“It is difficult to get the news from poems, yet men die miserably every day for lack of what is found there.” –William Carlos Williams
In a hard economic world, where classrooms at every level seem increasingly designed to be vocational training grounds and little else, where the three RRR’s (which included reading and writing) are being replaced by the hot new acronym STEM, where the new Common Core language arts standards insist on a shift away from fiction into non-fiction (and by non-fiction they include maps, and menus and manuals), in a world where the man who spearheaded the Common Core notes that employers are not apt to ask someone to produce a “compelling account of his childhood” before tackling that market analysis…In such a world, why should fiction be a part of a child’s education?
Because fiction, as William Carlos Williams notes, provides life-giving sustenance:
It can be a friend when we’re lonely, a refuge when we’re overwhelmed. And children are often lonely and often overwhelmed.
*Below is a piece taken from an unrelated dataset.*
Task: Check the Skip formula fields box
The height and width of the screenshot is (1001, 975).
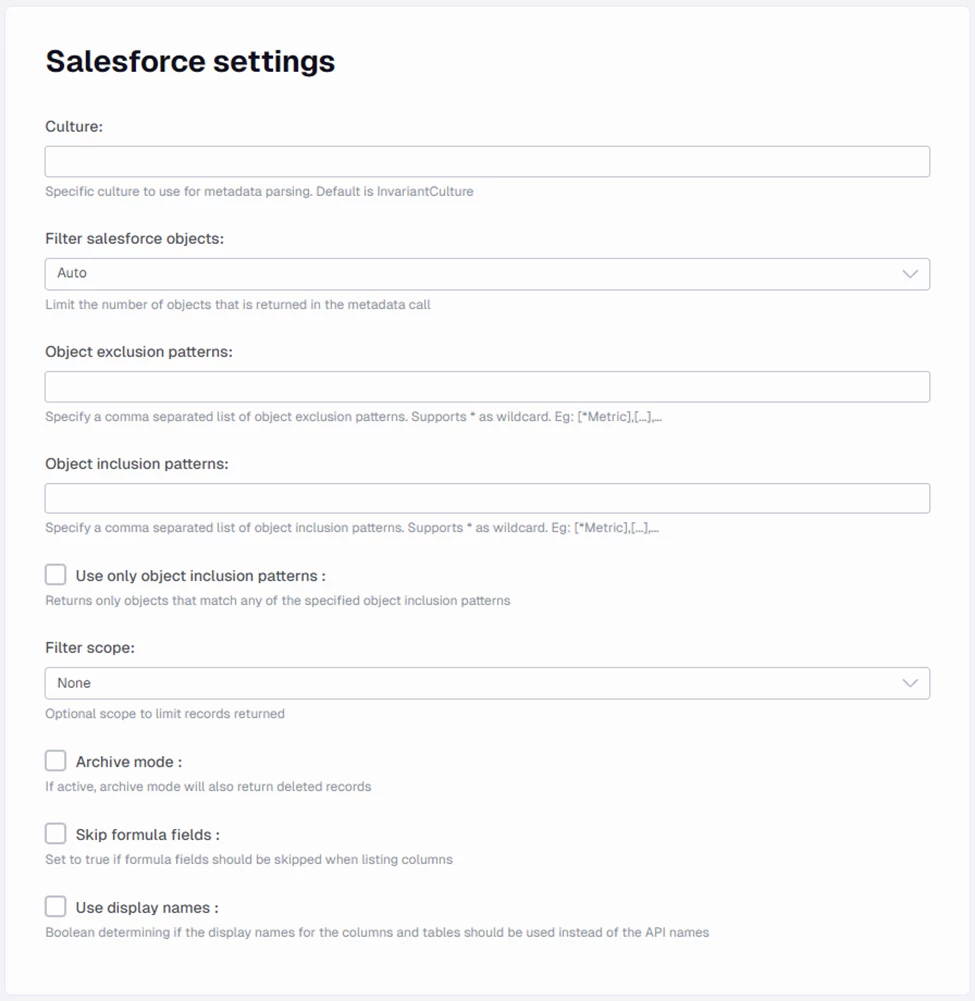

It supplies the pleasure of recognition—wow, someone put my own thoughts into words—as well as wonder at the new: who knew?
It takes us inside ourselves. It takes us outside ourselves.
It makes us explore, as nothing else can, the most intriguing question of all: What if?
It makes the strange familiar—we don’t ever have to have lived on a farm to know exactly what Wilbur and Charlotte’s barn looks and feels and smells like.
And it makes the familiar strange: a boy’s bedroom becomes a kingdom of wild things.
It makes us stretch our minds and use our imagination and ask uncomfortable questions. It comforts, inspires and reassures. It scares and stimulates.
Absolutely, it’s important to be able to read maps, and menus, and manuals. And market analyses. It’s also important to be able to journey to where the wild things are, and back home again.